In conclusione, riportiamo le misure che l’Ateneo di Bari ha già adottato in ordine ai seguenti punti:

Impegno etico e trasparenza degli atti amministrativi. Razionalizzazione delle risorse finanziarie a favore dei giovani e contenimento delle spese (i primi risultati di questo processo sono stati già riscontrati a livello del bilancio consuntivo del 2007 che ha visto, per la prima volta, una diminuzione in percentuale delle spese del personale rispetto ai finanziamenti statali).

Impegno per la realizzazione della programmazione triennale sul territorio.

Sostegno alla ricerca scientifica, come evidenziato dai relativi indicatori qualitativi e quantitativi. Rapporto sinergico con il sistema economico (realizzazione di brevetti e attività di incubazione d’impresa) e con le Istituzioni locali (convenzioni e accordi di programma con gli Enti). Cooperazione interuniversitaria e internazionale.

L’università degli Studi di Bari “condivide e fa proprio il documento Crui del 25 settembre 2008 per una riforma dei meccanismi di governance del sistema universitario, delle modalità di reclutamento della docenza e del suo stato giuridico, delle problematiche inerenti il dottorato di ricerca, del diritto allo studio e del trasferimento tecnologico. E conferma inoltre la volontà di sottoporsi a rigorose procedure di valutazione affidate a un organismo indipendente.

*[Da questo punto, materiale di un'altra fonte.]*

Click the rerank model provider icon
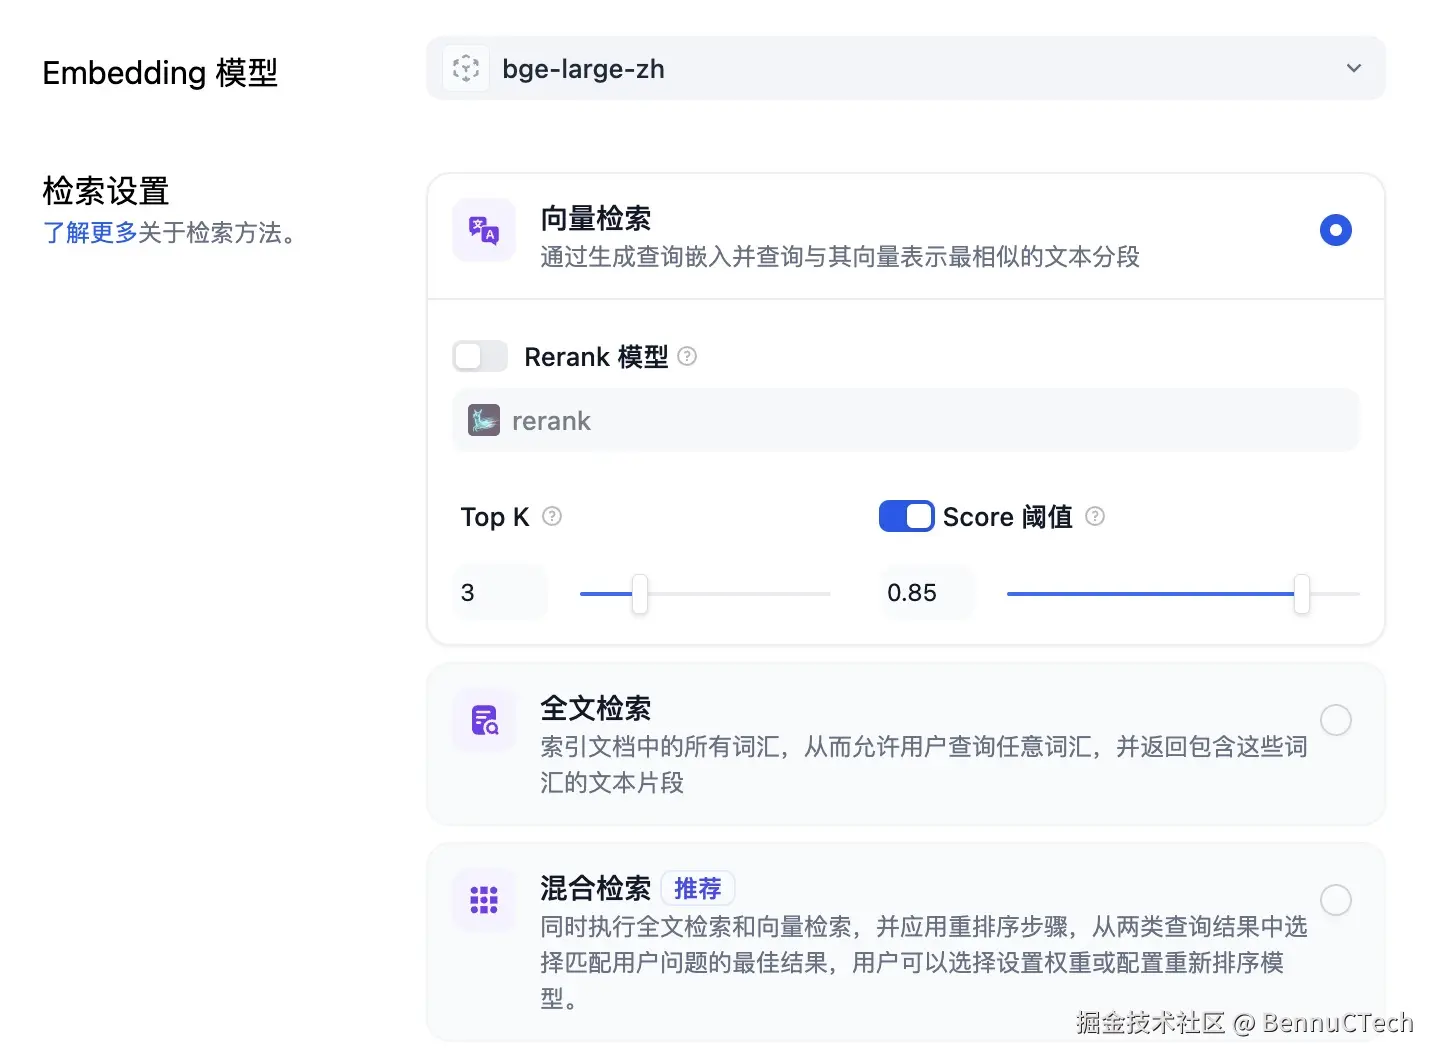 coord(483,420)
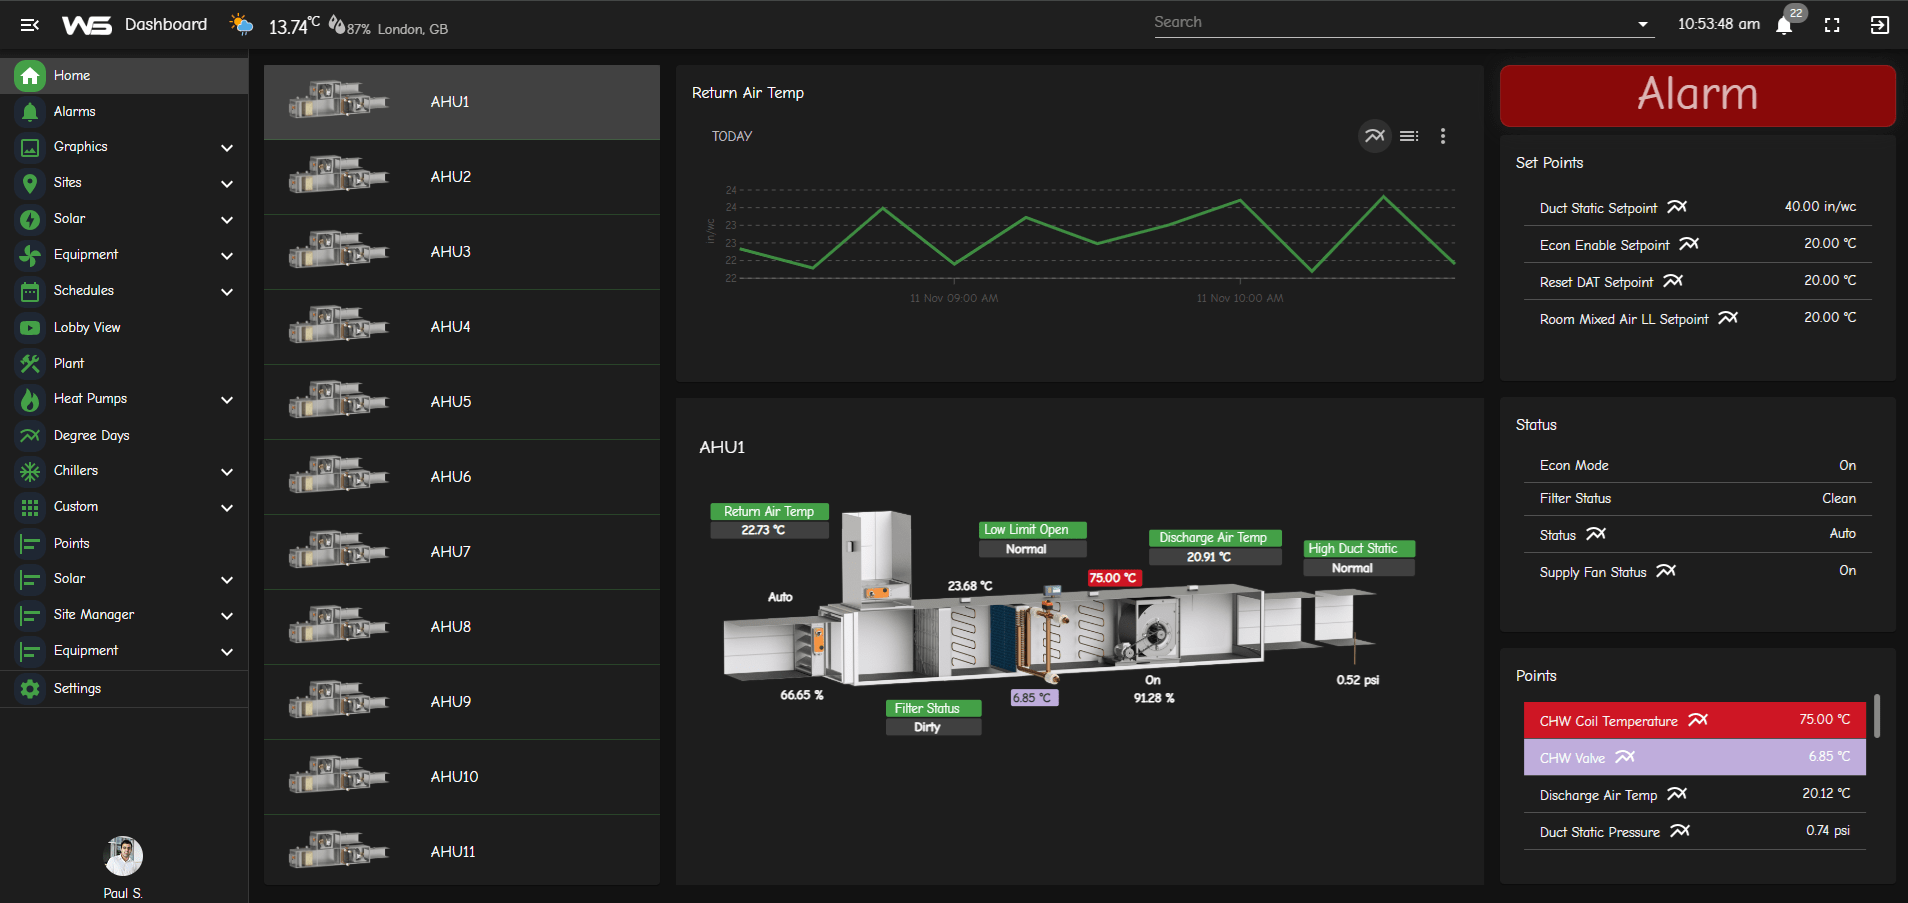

E’ imprescindibile che nel processo di revisione proposto le risorse di cui è previsto il trasferimento nel bilancio dello Stato siano riassegnate al sistema universitario in funzione del perseguimento di obiettivi di riqualificazione, di controllo della spesa e di incentivazione del merito e dei livelli qualitativi della formazione e della ricerca”.

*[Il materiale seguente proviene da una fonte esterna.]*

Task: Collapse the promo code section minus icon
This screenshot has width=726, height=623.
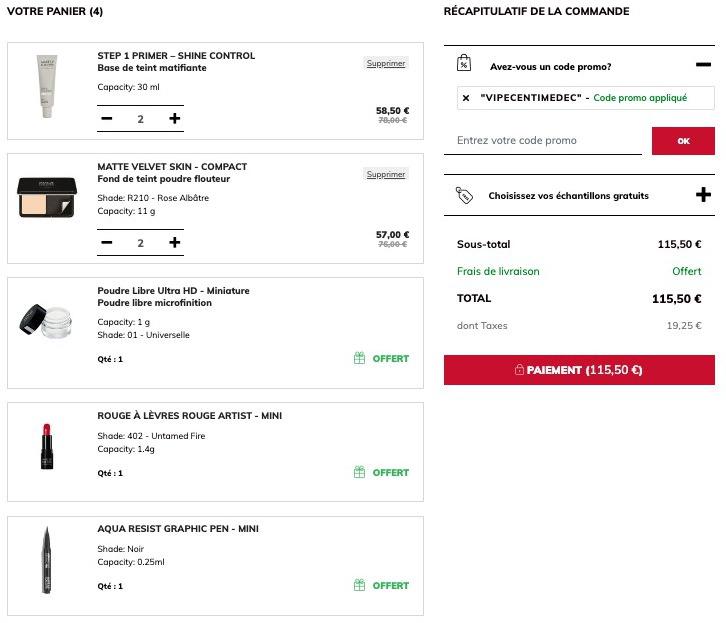Action: point(703,65)
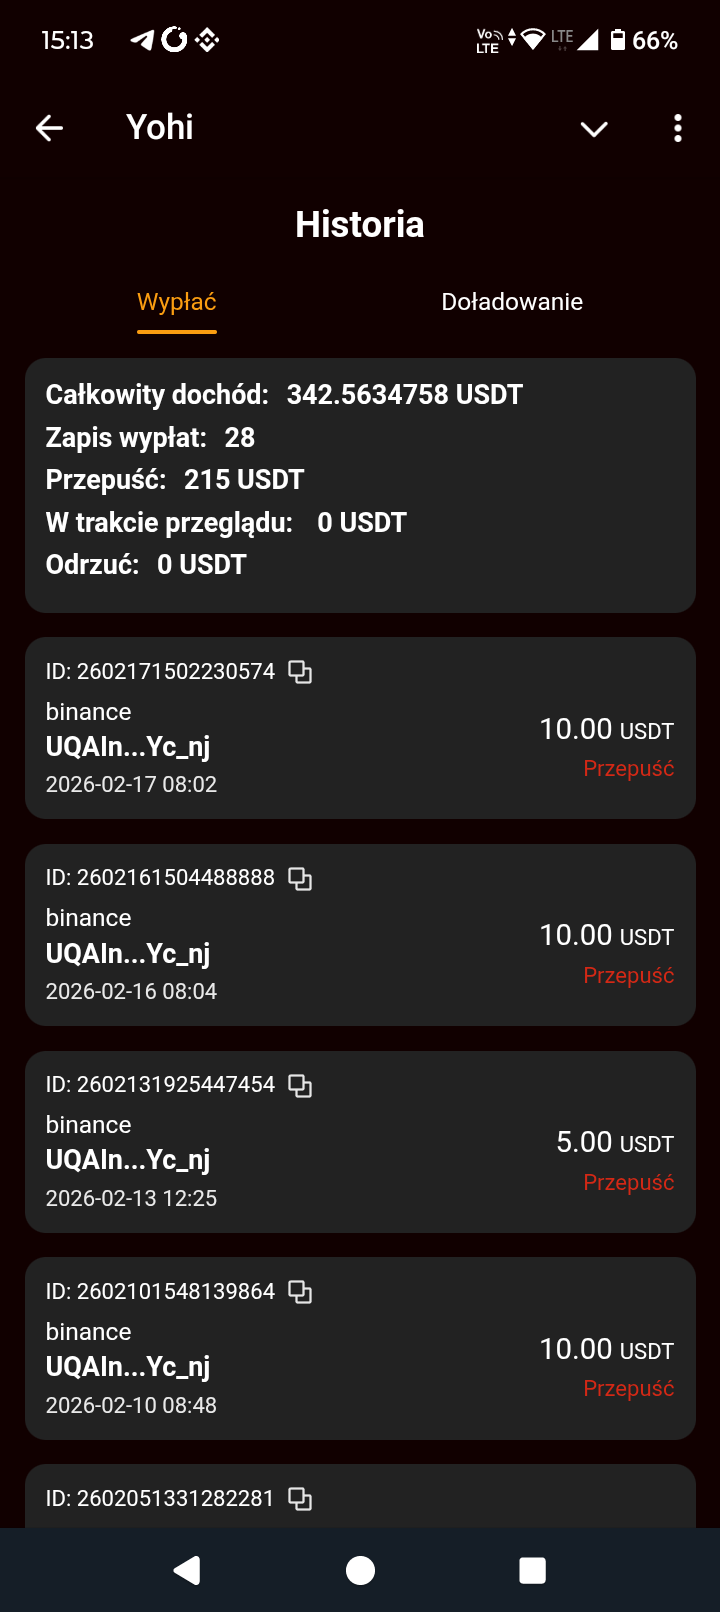The height and width of the screenshot is (1612, 720).
Task: Copy withdrawal ID 2602161504488888
Action: [x=300, y=878]
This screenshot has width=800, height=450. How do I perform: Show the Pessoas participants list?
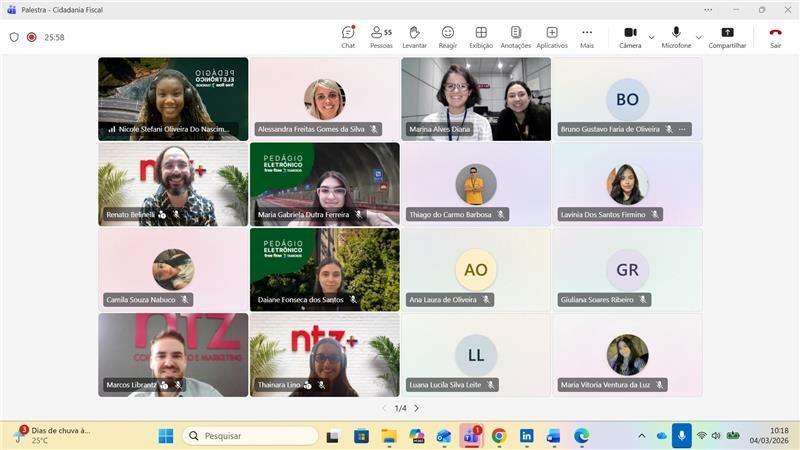381,37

Ed è per questo che “si chiede al rettore Petrocelli di farsi interprete del disagio della Comunità universitaria presso le forze politiche e il Parlamento affinché i problemi della formazione e della ricerca siano sottratti alla logica dello scontro ideologico. E’ necessario un patto nazionale che disegni una durevole e organica prospettiva riformatrice, mettendo fine al frenetico susseguirsi di interventi parziali che hanno finora prodotto soltanto un clima di disorientamento e di incertezza”.

“E’ indispensabile un confronto serrato che porti a una definizione normativa delle principali questioni attraverso la discussione e il dialogo. Si invitano dunque le Facoltà a promuovere assemblee aperte a tutte le componenti universitarie e si richiede alla Crui e al Cun (Consiglio Universitario Nazionale) l’impegno a difendere il ruolo centrale dell’università pubblica come elemento strategico nella costruzione della società della conoscenza”.